:: Your goal ::
Recast the data from its first line through the line containing "Action: pos(257,79)", inclusive, as a Markdown table with the columns Row and Line, leaving out blank lines.

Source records
++++++

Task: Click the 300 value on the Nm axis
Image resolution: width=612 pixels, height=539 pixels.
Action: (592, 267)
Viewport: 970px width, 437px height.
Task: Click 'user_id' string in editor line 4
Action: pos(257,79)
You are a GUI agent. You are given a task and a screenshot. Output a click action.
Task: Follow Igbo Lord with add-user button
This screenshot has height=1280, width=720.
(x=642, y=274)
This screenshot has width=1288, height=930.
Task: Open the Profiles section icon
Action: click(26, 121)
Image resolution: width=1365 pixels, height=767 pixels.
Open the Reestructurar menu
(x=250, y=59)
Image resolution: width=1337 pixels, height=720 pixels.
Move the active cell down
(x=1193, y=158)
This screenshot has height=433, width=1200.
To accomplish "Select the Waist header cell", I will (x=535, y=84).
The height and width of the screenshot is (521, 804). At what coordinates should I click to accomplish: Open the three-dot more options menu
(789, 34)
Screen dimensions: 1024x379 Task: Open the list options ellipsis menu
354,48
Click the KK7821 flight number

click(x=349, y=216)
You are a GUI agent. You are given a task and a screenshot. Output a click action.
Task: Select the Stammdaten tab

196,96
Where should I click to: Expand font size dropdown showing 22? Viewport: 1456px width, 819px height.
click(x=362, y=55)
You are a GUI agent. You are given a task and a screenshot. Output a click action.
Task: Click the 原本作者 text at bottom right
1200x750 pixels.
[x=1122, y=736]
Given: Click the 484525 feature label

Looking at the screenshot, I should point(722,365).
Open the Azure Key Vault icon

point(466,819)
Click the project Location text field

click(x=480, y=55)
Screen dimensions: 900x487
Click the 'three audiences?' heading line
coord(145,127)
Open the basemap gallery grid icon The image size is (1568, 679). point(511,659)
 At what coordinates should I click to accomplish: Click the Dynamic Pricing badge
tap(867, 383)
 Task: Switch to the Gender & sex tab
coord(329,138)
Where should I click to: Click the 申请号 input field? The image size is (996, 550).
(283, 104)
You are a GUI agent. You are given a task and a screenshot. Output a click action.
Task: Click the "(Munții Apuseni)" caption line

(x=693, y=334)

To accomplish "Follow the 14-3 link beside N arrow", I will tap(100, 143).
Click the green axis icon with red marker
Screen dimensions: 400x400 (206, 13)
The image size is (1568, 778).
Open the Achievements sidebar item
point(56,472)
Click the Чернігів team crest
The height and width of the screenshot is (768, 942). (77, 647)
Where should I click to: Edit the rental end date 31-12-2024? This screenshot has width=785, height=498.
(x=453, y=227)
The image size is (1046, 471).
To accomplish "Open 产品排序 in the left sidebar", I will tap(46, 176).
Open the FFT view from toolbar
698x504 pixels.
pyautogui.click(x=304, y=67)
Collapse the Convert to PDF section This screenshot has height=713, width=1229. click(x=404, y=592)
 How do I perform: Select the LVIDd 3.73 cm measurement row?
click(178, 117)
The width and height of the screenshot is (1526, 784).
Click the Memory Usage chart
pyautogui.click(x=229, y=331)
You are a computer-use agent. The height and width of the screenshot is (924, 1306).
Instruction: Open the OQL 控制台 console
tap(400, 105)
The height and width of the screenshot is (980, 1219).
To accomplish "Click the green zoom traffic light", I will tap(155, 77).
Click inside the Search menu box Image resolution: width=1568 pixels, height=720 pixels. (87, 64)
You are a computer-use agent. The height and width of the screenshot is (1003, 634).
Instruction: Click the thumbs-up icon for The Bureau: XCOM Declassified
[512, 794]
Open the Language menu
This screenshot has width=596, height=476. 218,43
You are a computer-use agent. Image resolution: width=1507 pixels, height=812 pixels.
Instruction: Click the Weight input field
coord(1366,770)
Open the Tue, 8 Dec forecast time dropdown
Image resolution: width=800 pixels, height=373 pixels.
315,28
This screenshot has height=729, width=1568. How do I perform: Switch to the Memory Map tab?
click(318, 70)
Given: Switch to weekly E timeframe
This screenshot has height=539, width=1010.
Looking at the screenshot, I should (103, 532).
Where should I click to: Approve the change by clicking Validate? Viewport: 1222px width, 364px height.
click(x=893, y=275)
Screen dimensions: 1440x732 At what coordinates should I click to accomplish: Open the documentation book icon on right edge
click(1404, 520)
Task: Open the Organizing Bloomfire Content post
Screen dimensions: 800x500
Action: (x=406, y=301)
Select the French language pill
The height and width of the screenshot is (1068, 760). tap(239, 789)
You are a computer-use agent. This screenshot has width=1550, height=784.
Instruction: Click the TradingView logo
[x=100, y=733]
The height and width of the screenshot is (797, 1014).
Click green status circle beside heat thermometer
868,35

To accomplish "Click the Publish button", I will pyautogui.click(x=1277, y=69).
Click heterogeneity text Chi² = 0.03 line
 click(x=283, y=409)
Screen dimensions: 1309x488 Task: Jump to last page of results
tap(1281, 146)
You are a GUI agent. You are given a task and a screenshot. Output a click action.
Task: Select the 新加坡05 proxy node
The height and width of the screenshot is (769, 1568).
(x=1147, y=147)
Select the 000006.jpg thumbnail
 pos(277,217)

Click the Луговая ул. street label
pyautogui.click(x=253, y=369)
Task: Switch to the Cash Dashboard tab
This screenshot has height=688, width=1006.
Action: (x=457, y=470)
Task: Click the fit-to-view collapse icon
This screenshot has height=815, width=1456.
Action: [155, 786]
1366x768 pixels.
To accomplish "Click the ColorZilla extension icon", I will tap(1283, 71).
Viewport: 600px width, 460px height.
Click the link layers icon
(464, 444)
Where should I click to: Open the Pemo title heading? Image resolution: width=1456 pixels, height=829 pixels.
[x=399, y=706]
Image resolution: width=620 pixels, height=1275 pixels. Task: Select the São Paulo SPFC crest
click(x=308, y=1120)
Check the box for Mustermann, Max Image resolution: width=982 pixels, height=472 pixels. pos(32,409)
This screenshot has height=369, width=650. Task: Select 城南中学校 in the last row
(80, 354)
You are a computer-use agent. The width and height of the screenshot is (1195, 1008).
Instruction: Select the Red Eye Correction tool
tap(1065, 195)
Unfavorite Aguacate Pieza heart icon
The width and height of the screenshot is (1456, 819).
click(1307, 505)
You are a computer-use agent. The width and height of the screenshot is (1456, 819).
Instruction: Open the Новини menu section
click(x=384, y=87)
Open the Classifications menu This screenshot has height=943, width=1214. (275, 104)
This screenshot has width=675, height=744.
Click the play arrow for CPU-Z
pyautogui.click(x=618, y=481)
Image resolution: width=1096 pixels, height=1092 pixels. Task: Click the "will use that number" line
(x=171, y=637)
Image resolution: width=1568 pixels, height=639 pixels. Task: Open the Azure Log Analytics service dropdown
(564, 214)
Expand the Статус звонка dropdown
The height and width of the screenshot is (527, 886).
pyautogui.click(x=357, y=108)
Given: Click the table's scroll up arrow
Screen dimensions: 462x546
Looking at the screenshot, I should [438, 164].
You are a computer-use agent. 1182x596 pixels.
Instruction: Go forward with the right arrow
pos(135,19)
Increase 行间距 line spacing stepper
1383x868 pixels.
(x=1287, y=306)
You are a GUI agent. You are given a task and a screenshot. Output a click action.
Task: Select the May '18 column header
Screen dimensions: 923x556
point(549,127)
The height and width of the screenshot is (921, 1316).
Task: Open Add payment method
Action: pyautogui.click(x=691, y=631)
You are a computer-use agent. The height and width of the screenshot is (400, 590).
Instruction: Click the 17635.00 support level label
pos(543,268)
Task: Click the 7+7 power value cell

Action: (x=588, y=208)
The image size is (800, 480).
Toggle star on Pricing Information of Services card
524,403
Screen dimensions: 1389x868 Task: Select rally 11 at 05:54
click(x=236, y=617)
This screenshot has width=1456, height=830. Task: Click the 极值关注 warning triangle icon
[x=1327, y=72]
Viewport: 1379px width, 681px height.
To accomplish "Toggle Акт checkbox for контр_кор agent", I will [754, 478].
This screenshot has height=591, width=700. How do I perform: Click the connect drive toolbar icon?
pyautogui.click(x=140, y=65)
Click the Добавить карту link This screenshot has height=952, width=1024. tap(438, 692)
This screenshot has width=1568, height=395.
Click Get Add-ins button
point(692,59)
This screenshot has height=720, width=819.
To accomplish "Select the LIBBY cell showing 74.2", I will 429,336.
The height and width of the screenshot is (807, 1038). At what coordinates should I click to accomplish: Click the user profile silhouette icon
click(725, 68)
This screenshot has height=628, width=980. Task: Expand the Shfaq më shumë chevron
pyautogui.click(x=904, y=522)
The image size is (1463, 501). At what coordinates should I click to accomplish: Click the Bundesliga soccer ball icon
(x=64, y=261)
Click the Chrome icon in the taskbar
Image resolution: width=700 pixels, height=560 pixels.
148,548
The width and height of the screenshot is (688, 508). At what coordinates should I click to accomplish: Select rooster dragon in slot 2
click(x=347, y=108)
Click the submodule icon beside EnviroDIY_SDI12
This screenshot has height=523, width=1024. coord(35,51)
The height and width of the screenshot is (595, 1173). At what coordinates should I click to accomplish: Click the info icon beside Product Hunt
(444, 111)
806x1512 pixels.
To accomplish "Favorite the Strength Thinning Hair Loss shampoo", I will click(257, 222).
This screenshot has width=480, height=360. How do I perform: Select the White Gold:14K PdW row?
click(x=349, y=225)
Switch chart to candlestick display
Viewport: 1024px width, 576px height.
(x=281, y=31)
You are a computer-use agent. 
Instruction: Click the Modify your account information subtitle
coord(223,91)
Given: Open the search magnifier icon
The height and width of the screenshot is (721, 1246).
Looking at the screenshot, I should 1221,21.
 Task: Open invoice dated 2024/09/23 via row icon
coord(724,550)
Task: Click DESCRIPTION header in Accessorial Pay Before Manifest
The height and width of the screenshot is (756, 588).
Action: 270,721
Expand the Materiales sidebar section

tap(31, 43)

++++++

:: Solved problem ::
| Row | Line |
|---|---|
| 1 | Task: Click the 300 value on the Nm axis |
| 2 | Image resolution: width=612 pixels, height=539 pixels. |
| 3 | Action: (592, 267) |
| 4 | Viewport: 970px width, 437px height. |
| 5 | Task: Click 'user_id' string in editor line 4 |
| 6 | Action: pos(257,79) |